Athens, Ga. – Gregory H. Robinson, Franklin Professor and Distinguished Research Professor of Chemistry at the University of Georgia, has been appointed the UGA Foundation Distinguished Professor in Chemistry. The special appointment was approved by the Board of Regents at its May 2013 meeting and will be effective as of August.
Over the past 25 years, Robinson and his team have published a series of findings that have reshaped how scientists view certain aspects of chemical bonding. In a widely cited 1995 paper, he demonstrated that metals can display electronic behavior previously only thought possible with carbon-based ring systems such as benzene-a phenomenon known as metallaromaticity.
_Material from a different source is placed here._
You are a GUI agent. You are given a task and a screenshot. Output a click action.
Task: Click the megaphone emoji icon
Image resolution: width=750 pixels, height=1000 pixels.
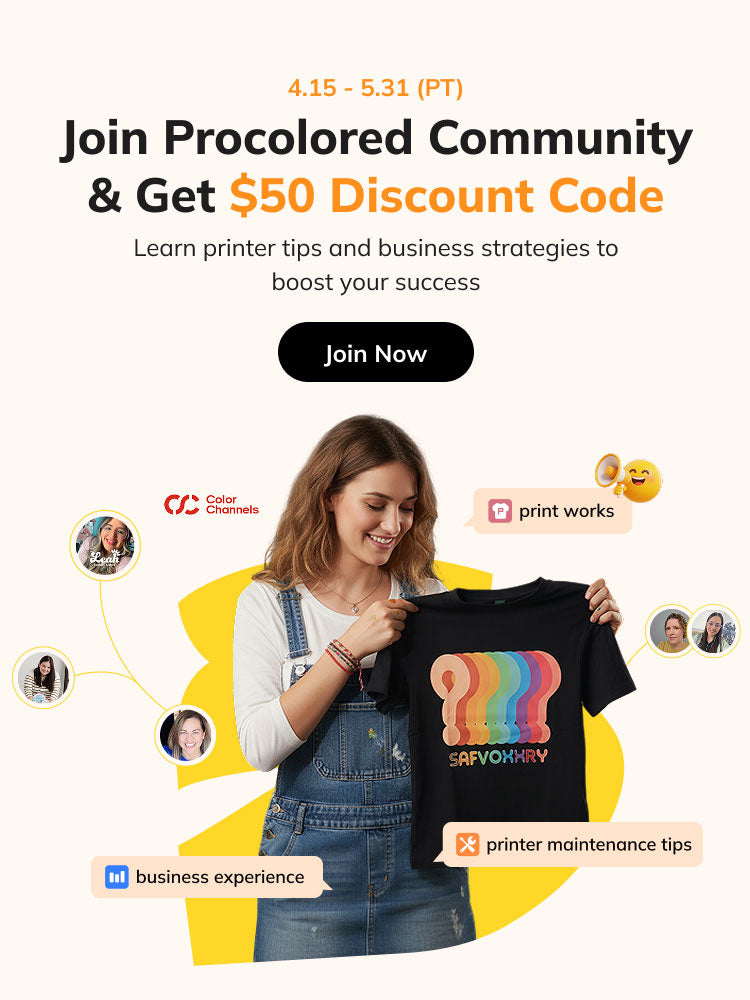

In 2008, his research team stunned the scientific community by discovering a new base-stabilized soluble allotrope of elemental silicon.
“Dr. Robinson’s sterling international reputation brings great honor to the university and signals the impact of our research efforts at the highest levels,” said Alan T. Dorsey, dean of the UGA Franklin College of Arts and Sciences. “A chemist whose creativity has challenged conventional thinking on the synthesis of new compounds, his work has the uniquely broad impact that both inspires colleagues around the world and students in the classroom.”
In April 2013, Robinson received the F. Albert Cotton Award from the American Chemical Society, presented to one person annually by the world’s largest scientific society. In May 2012, Robinson joined a select group of international academics awarded a Humboldt Research Award from Germany’s Alexander von Humboldt Foundation, presented to academics whose fundamental discoveries, new theories or insights have had a significant impact on their own discipline and who are expected to continue producing cutting-edge achievements in the future.
“I am humbled by this prestigious honor by the University of Georgia Foundation,” Robinson said. “It is immensely gratifying to work at an institution that values basic scientific research.”